Coming specifically to Nato, will such factors be enough to pull apart the 70-year-old organisation? Not in the immediate future. As Banerji points out, the need for Nato was emphasised in 2014 by none other than Nato’s former Supreme Allied Commander Admiral James Stavridis who was then quoted as saying that the then Nato summit was ‘the most important one since the fall of the Berlin Wall’ because of multiple crises around the world.

‘Nato was given a new lease of life at the Wales Summit in 2014 after the Russian intervention in Crimea and it is difficult to see it disappearing, notwithstanding the inner tensions. I don’t think we are about to see the end of Nato anytime soon,’ says Banerji

Another big unifying factor for Nato countries is Russian and China adventurism. But complications have increased on this front with Turkey’s President Recep Erdogan threatening to veto a plan to defend the Baltic states against Russia unless Nato recognised the Syrian Kurdish People’s Protection Units (YPG) ‘as terrorists.’ Erdogan’s statement suggests that with the U.S.’s tacit retreat from the world stage, nation-states now seem prepared to strike hard bargains with other Nato member countries for self-interest. This is something Banerji feels, the two nations will only celebrate and already we are seeing the signs of an increased global role from them.

‘The US withdrawal from the world stage will certainly make it easier for both China and Russia to be more activist and assertive. China has been moving inexorably, for quite some time now, towards a greater global presence and influence, especially through its Belt and Road Initiative. In the case of Russia we are seeing a more activist foreign policy once again, especially in the cases of Syria and Venezuela.’
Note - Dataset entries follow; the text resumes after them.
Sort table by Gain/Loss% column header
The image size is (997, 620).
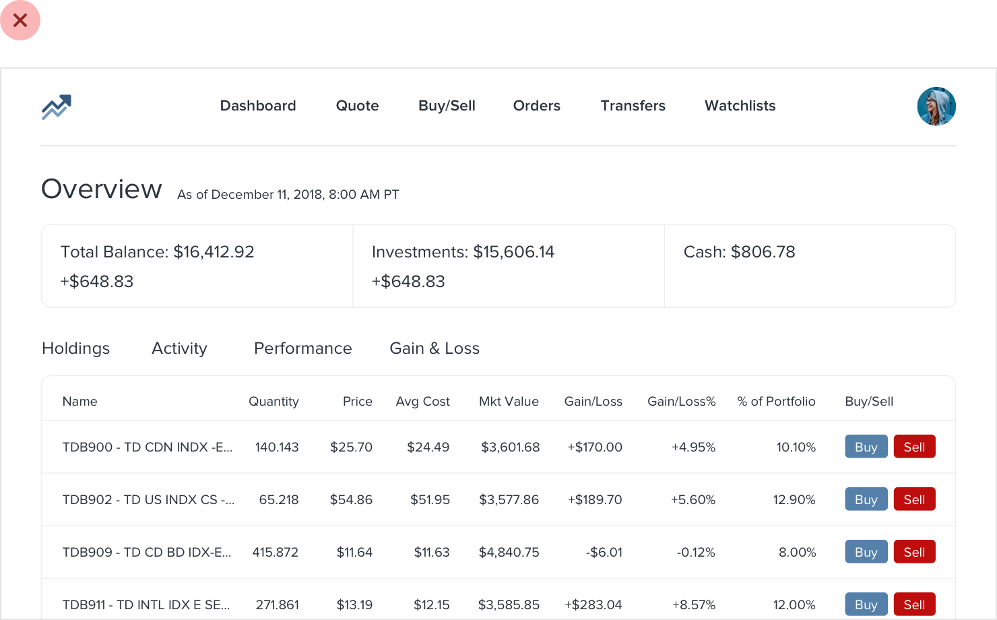(681, 402)
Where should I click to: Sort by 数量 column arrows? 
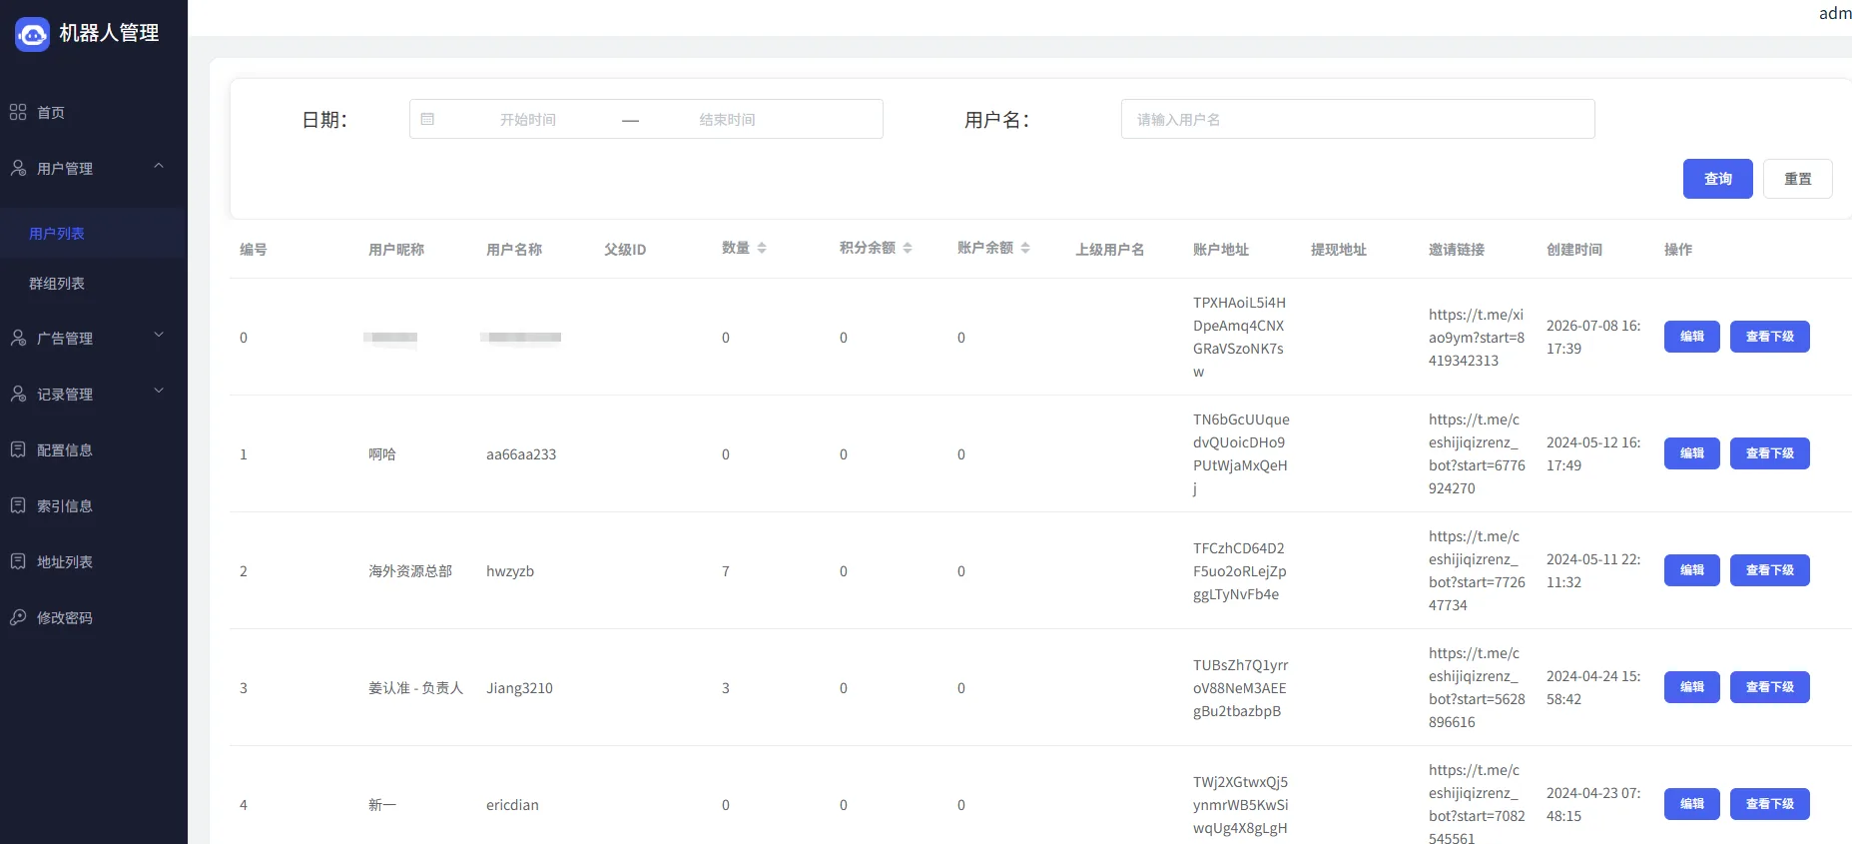[762, 248]
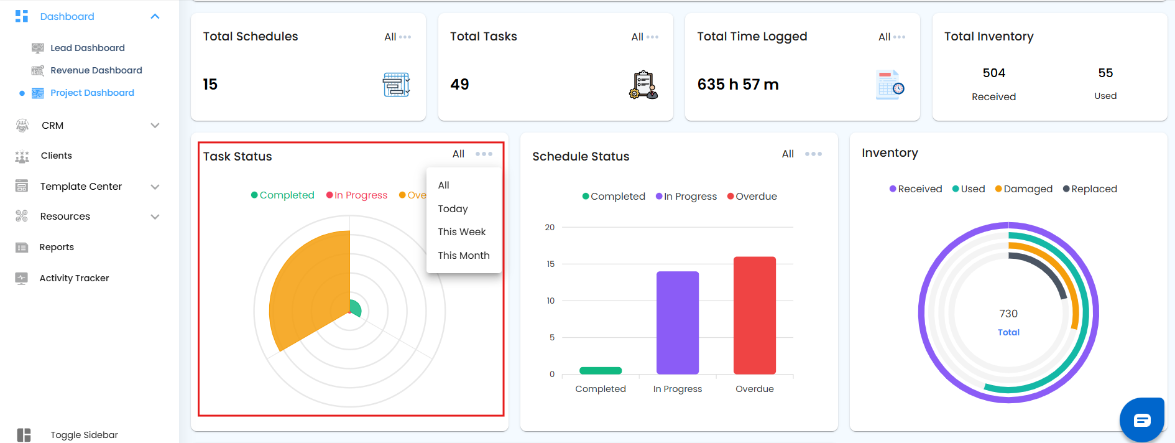Open the Clients sidebar item

tap(56, 156)
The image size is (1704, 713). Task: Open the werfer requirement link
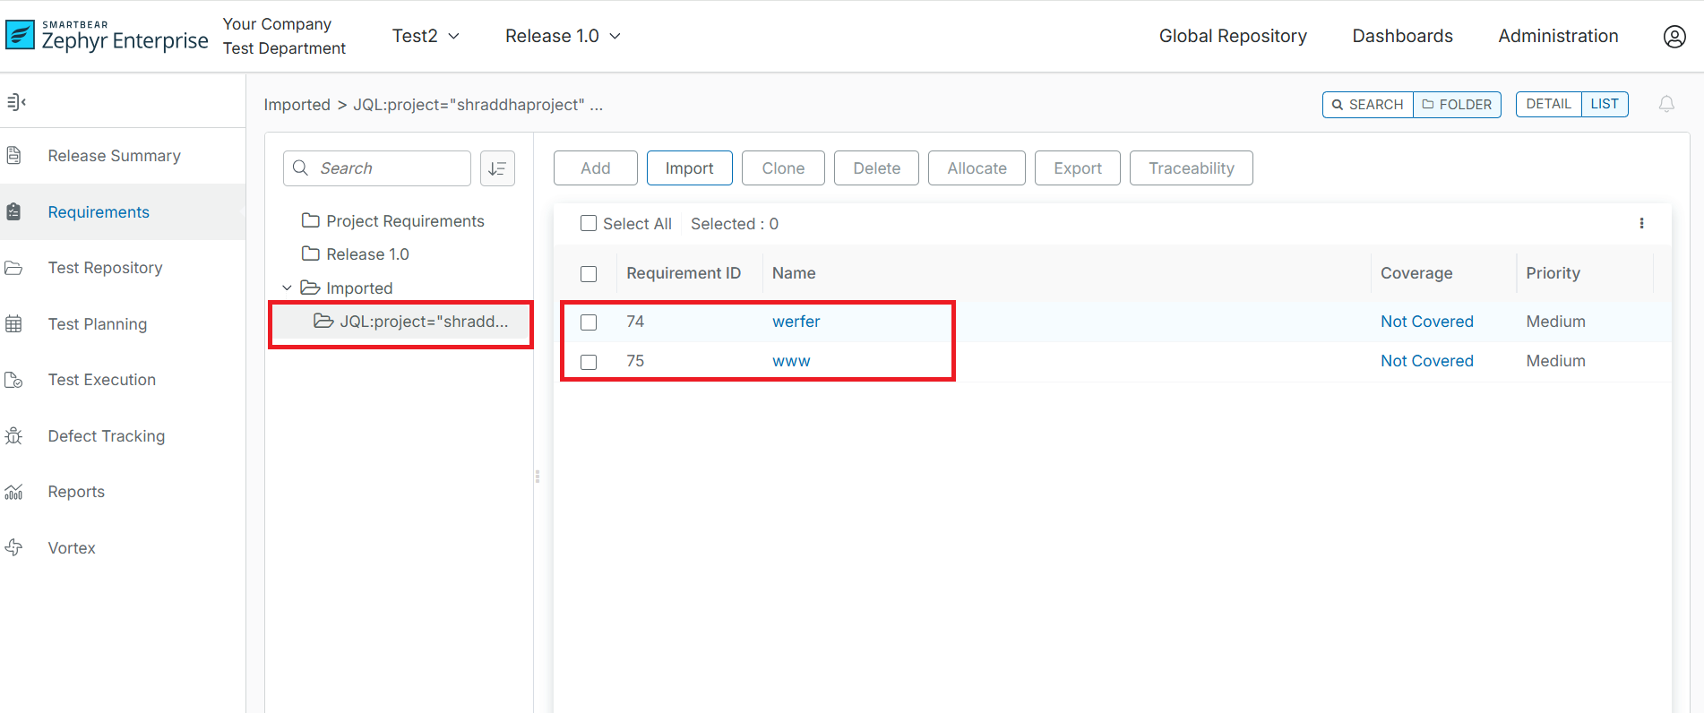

Clearly, the churning in the global order is underway and it remains to be seen just which way the dice will fall. But what of India? Is India impacted by the internal disorder within Nato? Not really, according to Banerji.

‘India is a big country, with significant political and economic clout and defence capability. The state of NATO or the extent of its global influence does not impact on India in a significant way. It is in India’s interest to maintain good relations with the US, Europe, Russia and China. China is India’s natural rival in many ways, but India does not have to depend on NATO in managing that rivalry.’